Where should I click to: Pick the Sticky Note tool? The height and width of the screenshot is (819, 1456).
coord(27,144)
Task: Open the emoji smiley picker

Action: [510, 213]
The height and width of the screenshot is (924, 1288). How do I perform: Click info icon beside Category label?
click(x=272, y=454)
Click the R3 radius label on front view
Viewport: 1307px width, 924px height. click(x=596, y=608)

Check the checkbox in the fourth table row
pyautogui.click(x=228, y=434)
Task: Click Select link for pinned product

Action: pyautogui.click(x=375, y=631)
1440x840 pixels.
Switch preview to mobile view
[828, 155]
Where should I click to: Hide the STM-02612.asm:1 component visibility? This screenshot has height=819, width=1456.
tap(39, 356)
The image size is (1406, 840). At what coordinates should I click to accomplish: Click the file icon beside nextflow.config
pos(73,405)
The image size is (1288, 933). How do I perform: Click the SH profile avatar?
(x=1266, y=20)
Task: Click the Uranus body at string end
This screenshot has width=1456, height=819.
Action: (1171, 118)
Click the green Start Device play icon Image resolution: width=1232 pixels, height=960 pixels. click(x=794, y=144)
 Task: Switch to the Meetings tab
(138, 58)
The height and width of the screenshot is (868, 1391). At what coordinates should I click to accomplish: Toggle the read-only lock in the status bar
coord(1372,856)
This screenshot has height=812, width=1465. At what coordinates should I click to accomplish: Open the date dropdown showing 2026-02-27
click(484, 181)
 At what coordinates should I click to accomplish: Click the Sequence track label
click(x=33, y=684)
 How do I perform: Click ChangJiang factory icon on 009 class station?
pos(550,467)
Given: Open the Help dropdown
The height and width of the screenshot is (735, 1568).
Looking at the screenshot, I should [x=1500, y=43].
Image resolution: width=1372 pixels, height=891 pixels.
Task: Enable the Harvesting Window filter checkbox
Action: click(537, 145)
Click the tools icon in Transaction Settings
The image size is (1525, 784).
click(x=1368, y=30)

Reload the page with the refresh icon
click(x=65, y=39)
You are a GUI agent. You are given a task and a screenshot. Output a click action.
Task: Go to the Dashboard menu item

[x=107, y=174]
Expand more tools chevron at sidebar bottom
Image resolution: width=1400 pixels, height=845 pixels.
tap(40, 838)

....

What you write should match, character for character, the lines from the one with "Image resolution: width=1400" to the end of the data, both included.

* Answer to this problem
Image resolution: width=1400 pixels, height=845 pixels.
tap(40, 838)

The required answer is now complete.